OGH 12Os128/21x

OGH12Os128/21x2.6.2022

Der Oberste Gerichtshof hat am 2. Juni 2022 durch den Senatspräsidenten des Obersten Gerichtshofs Dr. Solé als Vorsitzenden sowie den Hofrat des Obersten Gerichtshofs Hon.‑Prof. Dr. Oshidari, die Hofrätinnen des Obersten Gerichtshofs Dr. Michel‑Kwapinski und Dr. Brenner und den Hofrat des Obersten Gerichtshofs Dr. Haslwanter LL.M. in Gegenwart der Schriftführerin Mag. Marko, BA, BA, in der Strafsache gegen *B* wegen des Verbrechens des gewerbsmäßigen schweren Betrugs nach §§ 146, 147 Abs 1 Z 1, Abs 3, 148 zweiter Fall StGB und einer anderen strafbaren Handlung über die Nichtigkeitsbeschwerde und die Berufung des Angeklagten sowie die Berufung der Staatsanwaltschaft gegen das Urteil des Landesgerichts für Strafsachen Wien als Schöffengericht vom 24. Februar 2020, GZ 127 Hv 100/15d‑1597, nach Anhörung der Generalprokuratur in nichtöffentlicher Sitzung den

Beschluss

gefasst:

European Case Law Identifier: ECLI:AT:OGH0002:2022:0120OS00128.21X.0602.000

 

Spruch:

Die Nichtigkeitsbeschwerde wird zurückgewiesen.

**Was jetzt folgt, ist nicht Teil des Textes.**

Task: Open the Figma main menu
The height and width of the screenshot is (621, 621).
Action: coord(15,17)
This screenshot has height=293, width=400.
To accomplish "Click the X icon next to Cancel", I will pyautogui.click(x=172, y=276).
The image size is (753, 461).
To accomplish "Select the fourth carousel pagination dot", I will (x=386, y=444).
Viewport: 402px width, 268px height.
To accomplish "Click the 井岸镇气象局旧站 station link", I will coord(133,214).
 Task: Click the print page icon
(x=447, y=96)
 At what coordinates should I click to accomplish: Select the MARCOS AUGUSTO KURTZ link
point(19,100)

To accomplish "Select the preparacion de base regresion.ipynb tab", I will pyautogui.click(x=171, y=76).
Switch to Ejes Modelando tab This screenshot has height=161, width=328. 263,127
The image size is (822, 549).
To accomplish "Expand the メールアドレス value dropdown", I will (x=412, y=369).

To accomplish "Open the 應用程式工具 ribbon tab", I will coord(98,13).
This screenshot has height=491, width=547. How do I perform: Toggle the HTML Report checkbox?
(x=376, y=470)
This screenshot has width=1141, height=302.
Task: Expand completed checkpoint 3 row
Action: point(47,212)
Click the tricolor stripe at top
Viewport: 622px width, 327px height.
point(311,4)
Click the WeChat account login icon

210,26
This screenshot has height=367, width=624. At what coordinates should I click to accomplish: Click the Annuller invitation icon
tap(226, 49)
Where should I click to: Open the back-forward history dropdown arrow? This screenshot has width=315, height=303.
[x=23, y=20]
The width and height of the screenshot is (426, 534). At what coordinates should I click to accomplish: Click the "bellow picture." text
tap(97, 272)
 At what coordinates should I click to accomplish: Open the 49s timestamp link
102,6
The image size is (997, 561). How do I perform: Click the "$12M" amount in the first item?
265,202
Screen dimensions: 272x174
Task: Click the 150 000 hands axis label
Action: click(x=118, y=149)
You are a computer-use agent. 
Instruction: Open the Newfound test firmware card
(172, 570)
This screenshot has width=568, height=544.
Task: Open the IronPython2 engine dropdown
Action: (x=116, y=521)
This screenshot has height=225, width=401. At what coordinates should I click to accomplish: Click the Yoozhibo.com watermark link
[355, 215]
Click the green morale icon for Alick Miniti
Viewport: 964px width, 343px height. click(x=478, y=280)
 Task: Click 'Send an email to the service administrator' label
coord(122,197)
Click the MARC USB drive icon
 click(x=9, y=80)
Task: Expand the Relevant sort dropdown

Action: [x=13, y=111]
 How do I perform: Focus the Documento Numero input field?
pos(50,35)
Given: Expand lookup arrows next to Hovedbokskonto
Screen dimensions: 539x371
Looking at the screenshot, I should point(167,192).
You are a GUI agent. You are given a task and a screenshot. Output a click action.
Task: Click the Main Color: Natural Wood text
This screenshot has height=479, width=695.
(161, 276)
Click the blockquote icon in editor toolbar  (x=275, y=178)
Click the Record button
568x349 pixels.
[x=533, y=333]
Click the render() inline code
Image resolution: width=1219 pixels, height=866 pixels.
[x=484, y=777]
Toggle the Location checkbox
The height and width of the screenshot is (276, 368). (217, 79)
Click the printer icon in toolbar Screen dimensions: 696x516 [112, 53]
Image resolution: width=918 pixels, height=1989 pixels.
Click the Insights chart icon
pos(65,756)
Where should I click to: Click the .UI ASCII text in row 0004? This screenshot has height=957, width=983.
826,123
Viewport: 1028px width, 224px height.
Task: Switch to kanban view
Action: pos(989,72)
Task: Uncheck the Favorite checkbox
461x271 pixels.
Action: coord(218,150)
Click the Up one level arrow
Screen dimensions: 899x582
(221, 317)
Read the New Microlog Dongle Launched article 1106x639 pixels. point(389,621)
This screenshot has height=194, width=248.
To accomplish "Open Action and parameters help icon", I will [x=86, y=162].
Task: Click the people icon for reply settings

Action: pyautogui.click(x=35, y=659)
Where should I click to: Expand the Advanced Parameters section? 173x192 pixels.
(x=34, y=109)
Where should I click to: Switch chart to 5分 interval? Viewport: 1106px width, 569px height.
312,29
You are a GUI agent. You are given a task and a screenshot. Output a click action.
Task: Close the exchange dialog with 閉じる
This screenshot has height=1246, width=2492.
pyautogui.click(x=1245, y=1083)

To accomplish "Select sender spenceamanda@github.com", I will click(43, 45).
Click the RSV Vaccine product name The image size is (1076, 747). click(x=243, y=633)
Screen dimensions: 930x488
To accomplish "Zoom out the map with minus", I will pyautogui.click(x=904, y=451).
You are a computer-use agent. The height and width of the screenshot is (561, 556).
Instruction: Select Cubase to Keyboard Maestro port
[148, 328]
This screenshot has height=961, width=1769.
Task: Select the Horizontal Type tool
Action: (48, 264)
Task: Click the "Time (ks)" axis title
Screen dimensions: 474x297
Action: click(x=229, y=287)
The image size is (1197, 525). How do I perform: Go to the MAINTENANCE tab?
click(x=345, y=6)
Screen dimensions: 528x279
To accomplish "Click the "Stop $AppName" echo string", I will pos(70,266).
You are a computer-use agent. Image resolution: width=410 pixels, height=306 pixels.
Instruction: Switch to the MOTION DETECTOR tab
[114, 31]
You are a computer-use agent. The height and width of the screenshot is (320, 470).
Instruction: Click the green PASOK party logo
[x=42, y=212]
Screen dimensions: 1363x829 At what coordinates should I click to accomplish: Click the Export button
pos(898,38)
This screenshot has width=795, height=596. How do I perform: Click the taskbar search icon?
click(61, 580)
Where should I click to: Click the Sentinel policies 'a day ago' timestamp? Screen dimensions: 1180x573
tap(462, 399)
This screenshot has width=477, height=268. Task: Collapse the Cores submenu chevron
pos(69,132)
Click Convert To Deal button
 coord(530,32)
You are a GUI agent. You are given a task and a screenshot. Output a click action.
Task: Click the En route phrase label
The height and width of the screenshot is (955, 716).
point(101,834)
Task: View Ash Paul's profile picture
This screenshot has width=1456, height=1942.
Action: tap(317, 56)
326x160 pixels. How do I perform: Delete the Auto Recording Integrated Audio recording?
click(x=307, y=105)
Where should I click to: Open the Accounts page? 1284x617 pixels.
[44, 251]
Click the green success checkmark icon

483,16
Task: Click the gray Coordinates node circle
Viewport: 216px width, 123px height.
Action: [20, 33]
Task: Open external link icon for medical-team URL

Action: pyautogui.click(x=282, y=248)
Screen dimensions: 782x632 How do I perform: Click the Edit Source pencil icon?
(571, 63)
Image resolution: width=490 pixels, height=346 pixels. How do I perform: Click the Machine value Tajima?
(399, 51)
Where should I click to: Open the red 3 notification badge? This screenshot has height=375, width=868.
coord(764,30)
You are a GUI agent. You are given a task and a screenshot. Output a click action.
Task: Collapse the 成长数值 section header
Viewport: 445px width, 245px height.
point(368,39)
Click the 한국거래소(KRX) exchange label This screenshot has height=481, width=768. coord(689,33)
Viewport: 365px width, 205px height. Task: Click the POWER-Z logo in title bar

Zur Entscheidung über die Berufungen werden die Akten dem Oberlandesgericht Wien zugeleitet.

Dem Angeklagtenfallen auch die Kosten des bisherigen Rechtsmittelverfahrens zur Last.

 

Gründe:

[1] Mit dem angefochtenen, einen rechtskräftigen Freispruch enthaltenden Urteil wurde der Angeklagte * B* des Verbrechens des gewerbsmäßigen schweren Betrugs nach §§ 146, 147 Abs 1 Z 1 (fünfter Fall – US 2 iVm US 92), Abs 3, 148 zweiter Fall StGB schuldig erkannt.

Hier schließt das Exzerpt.